The Fascinating Mating Rituals of the Great Bustard

Male great bustards ingest a toxic substance that eliminates parasites and fights infections, so that they can look healthier and attract females. 
The Fascinating Mating Rituals of the Great Bustard

Last update: 14 March, 2019

In popular terms, the great bustard family of birds is composed of different species of flying birds that look particularly robust, and abound in the Iberian peninsula.

Recently, bustards have re-captured the attention of the scientific community because of their strange mating rituals.

Scientists have discovered that male great bustards self-medicate with small doses of a toxic substance in order to attract females. This is one of the many curiosities about the great bustard that we’d like to tell you about in this article.

Curiosities and interesting facts about the great bustard

Great bustards are the heaviest flying birds

To this day, the great bustard is the heaviest flying bird known to experts. It’s also the most robust species to inhabit Europe. 

It’s also worth highlighting that great bustards have very obvious sexual dimorphism, and you can easily differentiate the males from the females. In some species, as in the common bustard, the male can be three to four times the size of the female.

These birds also differ notably in their body weight and the robustness of their appearance. While females usually do not exceed 13 pounds, males can weigh up to 32 pounds in adulthood.

Spain is great bustard “paradise”

Although they can be seen throughout Europe, it is estimated that about half of the total population of bustards lives in Spain. The advancement of agriculture and its easy adaptation to human habitats have helped it spread.

A great bustard in a field.

At present, great bustards are concentrated on the cereal plantations in Spain, mainly in the South and center of the Iberian peninsula.

Because of that, it’s common to see them flying through the skies in the Iberian Peninsula, especially when in the plains. However, some species are at risk of extinction because of hunting.

Their silence defines them more than their song

Unlike most birds that are identified by their songs, the great bustard is characteristically silent. Their behavior is discrete and silent, even during the mating season. For that reason, amateurs and researchers call them the “silent birds”.

In addition, great bustards get scared easily, and are always on the alert. That way, they can quickly identify any predators and escape rapidly. Because of that, it’s difficult to approach a great bustard in the wild, because they will probably fly away as soon as they hear any noise.

Male great bustards self-medicate to attract females

Male great bustards ingest small amounts of two species of beetles that contain a toxic substance called cantharidin. However, their bodies have developed a certain tolerance that allows them to consume it in small amounts and benefit from its medicinal properties.

According to researchers, males do this for two reasons.

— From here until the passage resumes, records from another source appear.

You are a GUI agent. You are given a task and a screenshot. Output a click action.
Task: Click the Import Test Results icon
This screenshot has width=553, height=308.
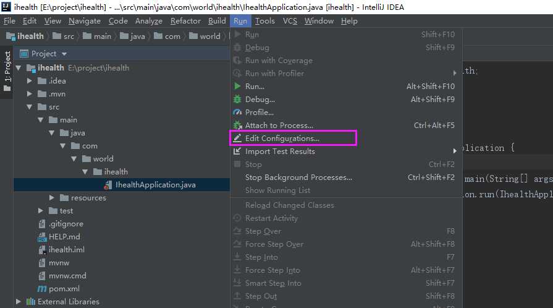(x=237, y=152)
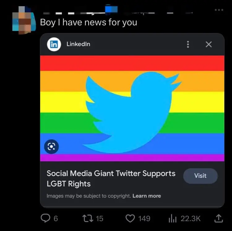Select the LinkedIn source name text
The width and height of the screenshot is (232, 231).
pos(78,44)
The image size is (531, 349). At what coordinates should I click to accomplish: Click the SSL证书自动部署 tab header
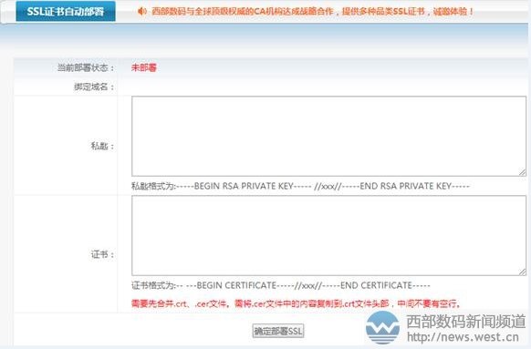(x=66, y=11)
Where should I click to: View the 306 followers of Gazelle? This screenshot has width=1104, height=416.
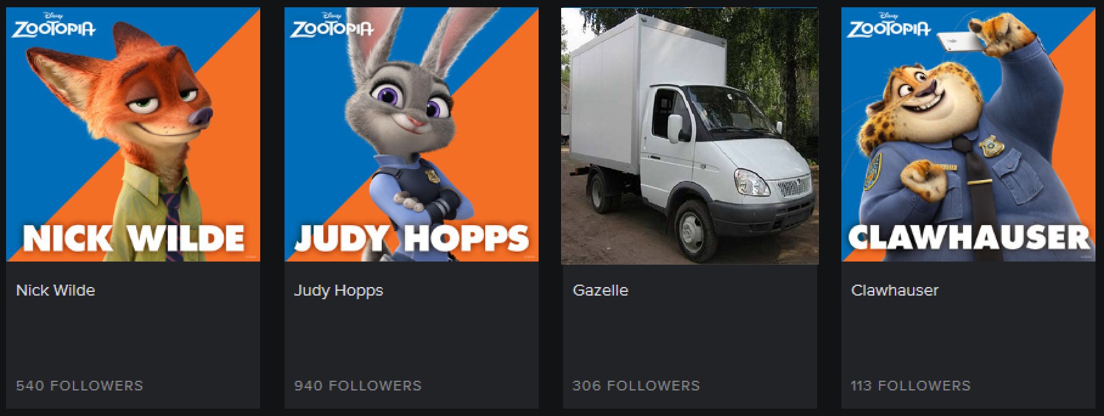click(x=636, y=386)
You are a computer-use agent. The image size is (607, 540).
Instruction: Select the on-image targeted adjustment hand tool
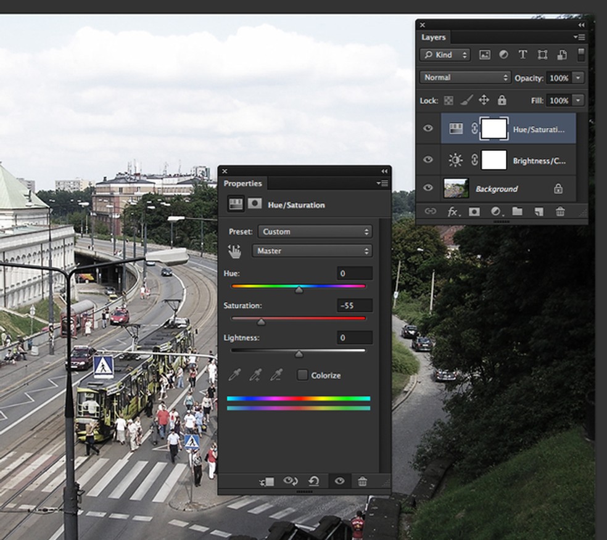click(235, 251)
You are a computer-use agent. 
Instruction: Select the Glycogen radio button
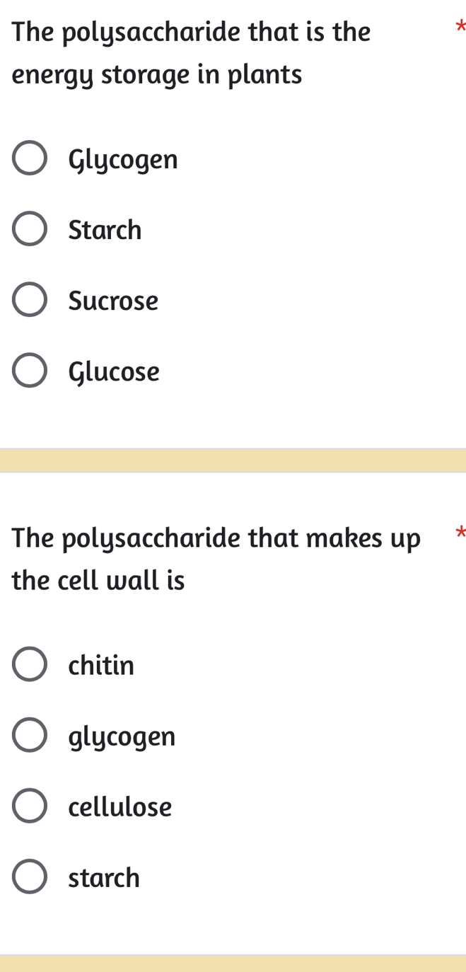[x=30, y=157]
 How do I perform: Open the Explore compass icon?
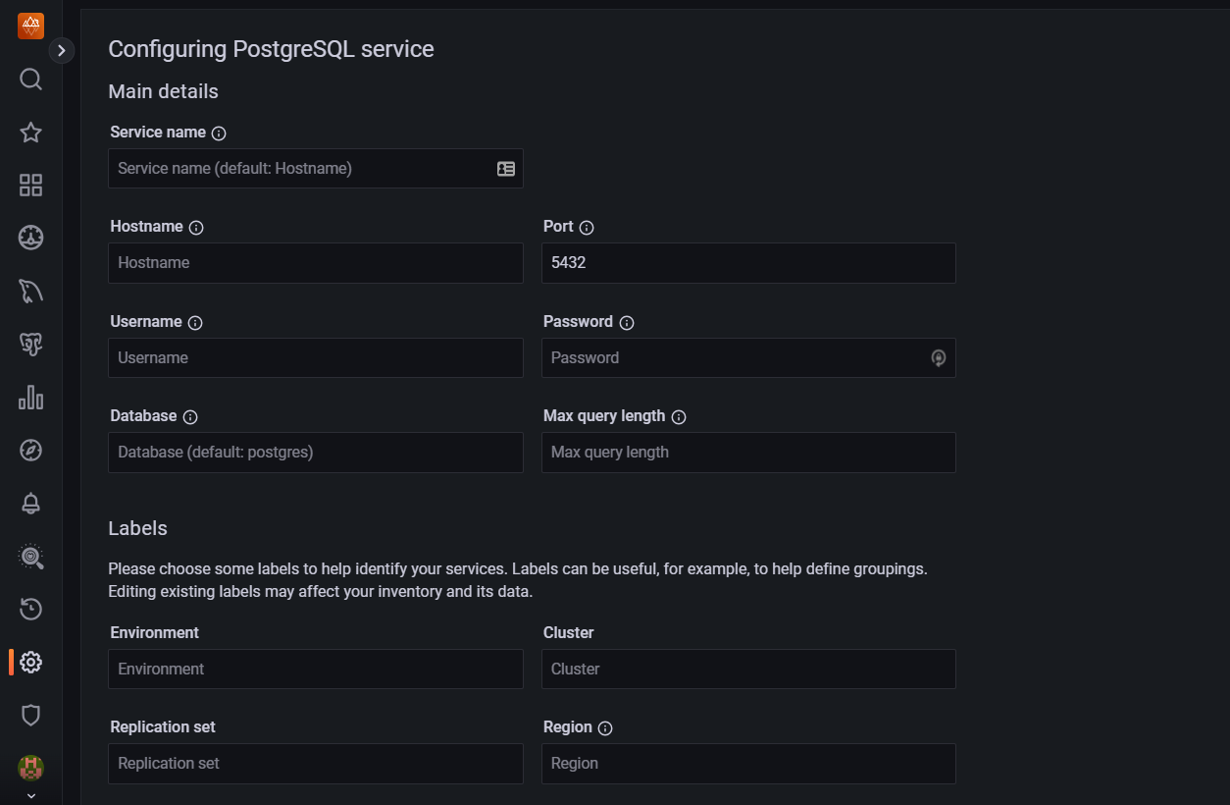tap(30, 451)
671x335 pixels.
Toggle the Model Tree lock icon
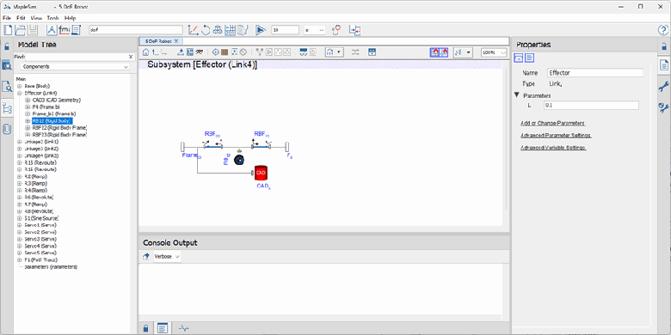7,46
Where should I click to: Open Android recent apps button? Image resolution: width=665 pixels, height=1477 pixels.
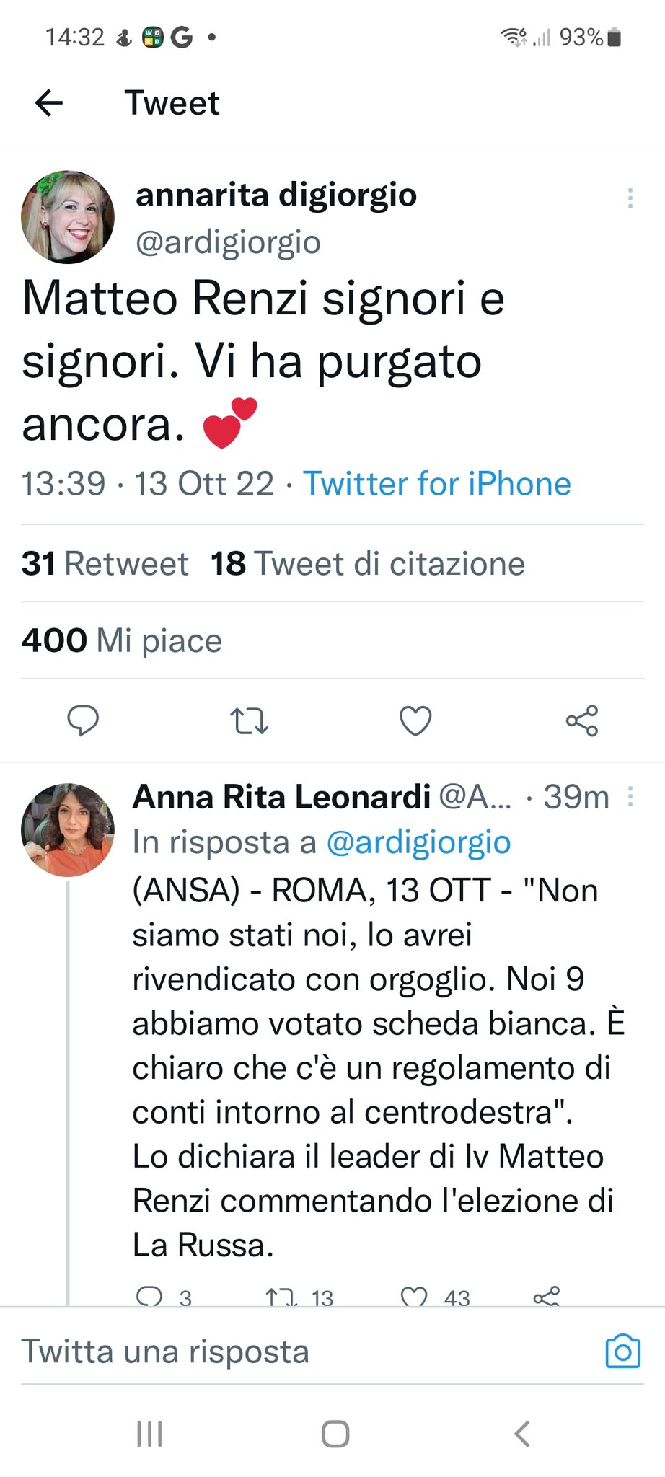[149, 1434]
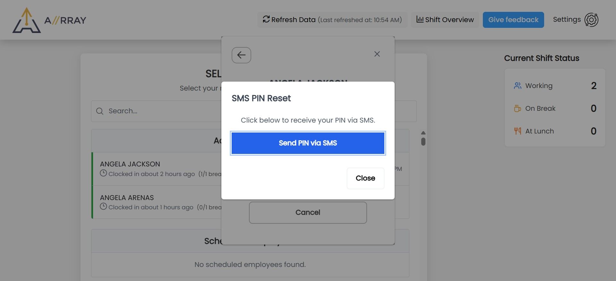Click the Array arrow logo icon

click(27, 20)
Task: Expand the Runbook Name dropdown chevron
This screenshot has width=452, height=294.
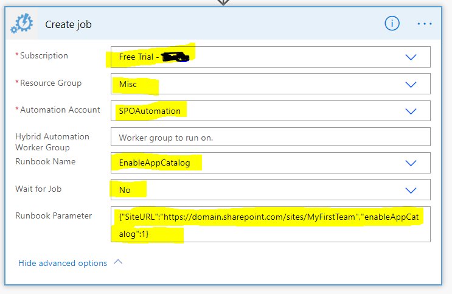Action: click(x=411, y=163)
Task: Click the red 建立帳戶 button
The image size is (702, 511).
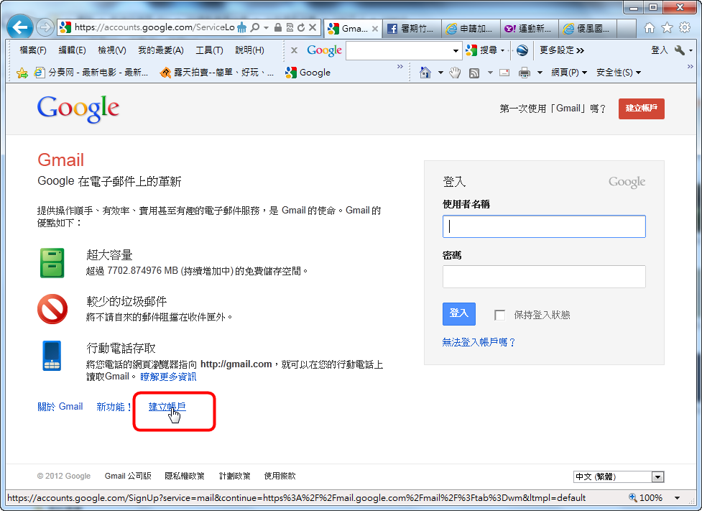Action: pos(641,109)
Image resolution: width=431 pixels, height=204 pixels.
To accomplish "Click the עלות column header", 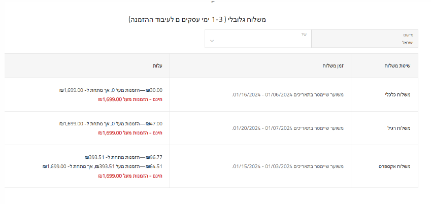I will click(x=157, y=66).
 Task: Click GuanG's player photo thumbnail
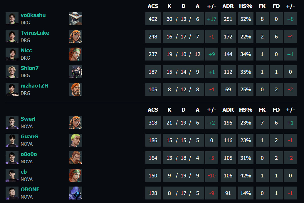coord(12,140)
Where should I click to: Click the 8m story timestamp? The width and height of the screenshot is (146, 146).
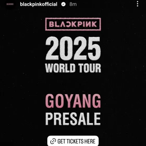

They ingest a potentially toxic substance not only in order to mate, but also to eliminate parasites in their bodies and fight infections. 

Great bustards in the plain.

In fact, it’s very likely that these two reasons are related. When a male has no parasites and diseases, he looks better and is in better health. That increases his chances of attracting females.

Females also usually consume beetles, but only males select the two species with high cantharidin content. This peculiar way of attracting mates can be seen in very few species of the animal kingdom. For this reason, great bustards have re-awakened the curiosity of the scientific community.

Great bustards have exposed rears, and males have white plumage around their rears. Experts point out that they probably have this feature in order to attract females. How is that possible?

When a male approaches, the female does a thorough inspection of his rear before accepting his advances. It does this to make sure he is in good health and has no parasites, so it can choose a healthy, vigorous partner.

Therefore, it’s possible that its tolerance for cantharidin is also related to the morphological aspects of the male great bustard. With its exposed white rear, a male can “brag” to females about his good health and resistance, so that they will choose him.